“I don’t see race as a issue,” say Sky Ferreira. But don’t believe her. She knows damn well it is.
The 21-year-old singer has come under fire this week for her new video for the song “I Blame Myself,” with listeners charging that she’s “a #racist mess.” You can get where they’re coming from. The video sets up an African-American gang conflict with the hooded, eyelinered and definitely fair-skinned young Ferreira as a leader, authoratively riding around Compton, getting arrested, responding to a police interrogation by grinding on the detective, unbuttoning her shirt and busting some old school dance moves — all with a troop of black backup dancers. Racist? Debatable. Provocative? Oh sure. Writing in Flavorwire, Jillian Mapes argued that the video isn’t so much about race as it is about gender, saying that it “speaks to a larger message about power and vulnerability.” However you choose to look at it, though, the obvious depiction of Ferreira as “a thug” leader ranks right up there with Daenerys Targaryen’s arc as pale queen of a rough, otherwise dark-skinned world. On Bustle this week, Caroline Pate said that Ferreira “takes advantage of existing racial stereotypes to project a certain image. She portrays these men as ‘thugs’ so that by association, she can seem just as bad, just as hard, just as tough.”
If Ferreira’s appropriating, she’s far from alone in it. Just in the past year, Jezebel has explained to Lana Del Rey that “You Are Not a Latina Gangsta Girl, So Cut the Shit” and called out Miley Cyrus for “Accessorizing With Black People.” Lily Allen has faced similar accusations of using people of color as twerking props in her clip for “Hard Out Here” – a charge she rebutted with the assertion that “If anyone thinks for a second that I requested specific ethnicities for the video, they’re wrong.”
In a Facebook post Wednesday, Ferreira had a similar response, stating, “I never have and never will look at any human being as a prop…. If they were white would they be considered ‘props’? I auditioned a bunch of dancers, all races & my dancers were the best ones.” And, she added, “My family is Latina & Native American…. Because I have pale skin & green eyes doesn’t mean I was raised in Beverly Hills and have Swedish film investor parents or whatever some have created in their minds. Would you feel more at ease if I danced with a bunch [of] blonde white boys at a mall? Should I consciously only cast white dancers for now on?”

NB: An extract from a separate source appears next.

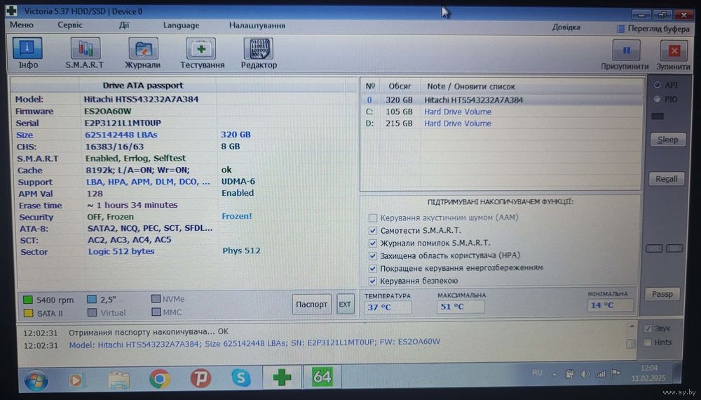701x400 pixels.
Task: Click the Sleep drive button
Action: [x=667, y=140]
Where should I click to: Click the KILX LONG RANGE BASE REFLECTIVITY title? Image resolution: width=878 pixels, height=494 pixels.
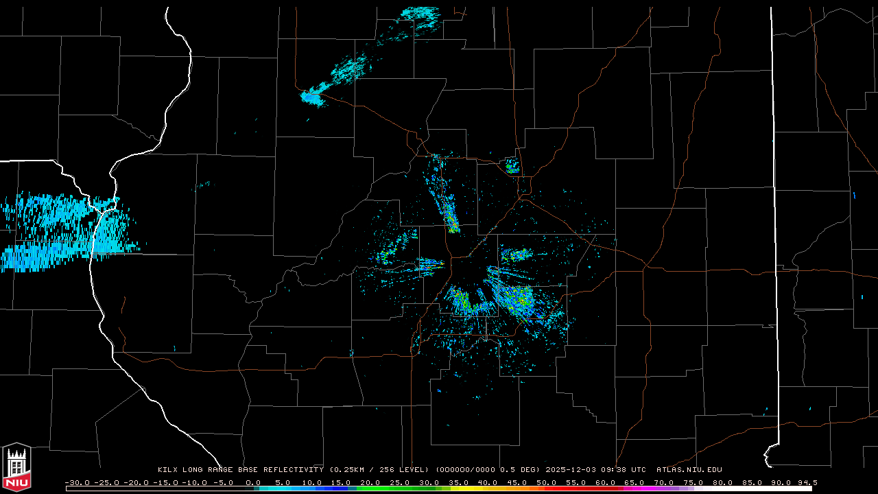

If you’re working from a place of privilege – whether that privilege is your race, your sex, your orientation, your religion – the onus is on you to try to be cool and demonstrate you’re at least aware of that privilege and sensitive to it. You can’t slap on an NWA T-shirt and think that you’ve cred. You’re never going to please everybody; there will always be those who argue – as they have a perfect right to – that a white guy doing racial satire is distasteful to them or a light-skinned girl in a gang-themed music video surrounded by African-American men is insulting. It’s not for anyone outside of another’s experience to tell people what they can or cannot be offended by. But I give credit to Ferreira for approaching her own motivations thoughtfully and for discussing them openly. You can argue whether she pulled off what she was aiming for, but you can’t say she hasn’t given the matter consideration. And if an otherwise unmemorable song and video can push forward the conversation on race and appropriation, we may not ever arrive at consensus, but at least it’s got people talking about a tough subject. And for that, Ferreira can take the blame — and the credit.